Bipartisan legislation introduced in both Houses of Congress today would remedy the complex and confusing process resulting from observation status during a hospital stay. Introduced by Senators John Kerry (D-MA) and Olympia Snowe (R-ME) along with Representatives Joe Courtney (D-CT) and Tom Latham (R-IA), the Improving Access to Medicare Coverage Act of 2011 would rectify a confusing status that leaves seniors in a limbo land of healthcare delivery. The bill ensures that time spent under observation status in a hospital to count toward satisfying the 3-day inpatient hospital requirement for coverage of skilled nursing facility services under Medicare.
Often patients are kept much longer than the prescribed limit for observation stays and are not informed of their admission status. In fact, from 2007-2009 the number of patients spending four or more days under observation status doubled.
Patients who need to enter a skilled nursing facility following an observation stay face the possibility that their care in the facility will not be covered by Medicare Part A because of the lack of hospital classification as an inpatient. This can result in patient confusion and the possibility of not receiving appropriate and necessary skilled nursing care. In some instances, patients arrive at a nursing facility, and because Medicare will not cover the benefit they are forced to pay out-of-pocket.

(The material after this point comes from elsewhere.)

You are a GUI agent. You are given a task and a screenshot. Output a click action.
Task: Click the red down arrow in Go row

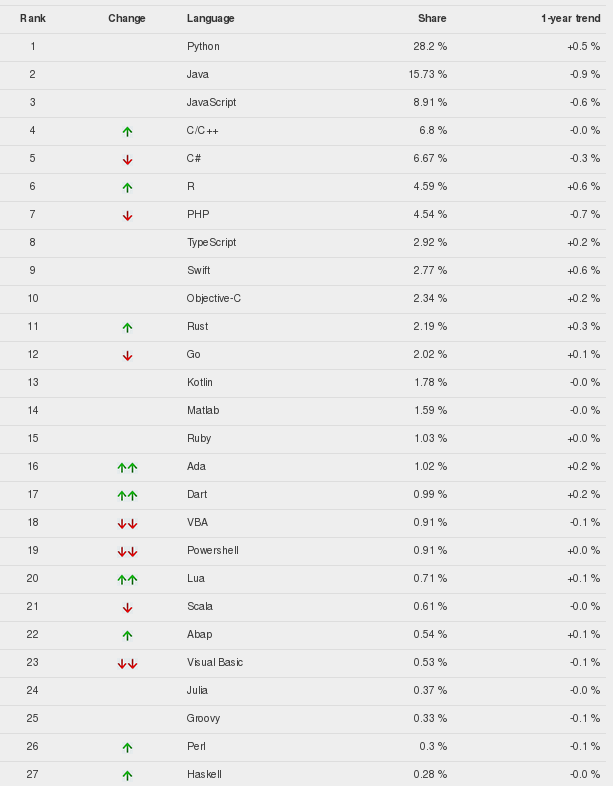[x=127, y=355]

“There is a growing trend harming seniors who need critical skilled nursing care following a hospital stay that often leaves them in a no-mans land,” stated Governor Mark Parkinson, President and CEO of American Health Care Association, FHCA's national affiliate. “Sens. Kerry and Snowe and Reps. Courtney and Latham recognize this problem and how deep it runs, and we applaud their efforts ensuring that we can not ask the elderly and frail to pay with his or her health. The post-acute care profession is eager to work with our Congressional champions, hospitals, physicians and CMS to ensure that beneficiaries are not deprived of necessary and appropriate Medicare-covered post-acute care because of lengthy observation stays.”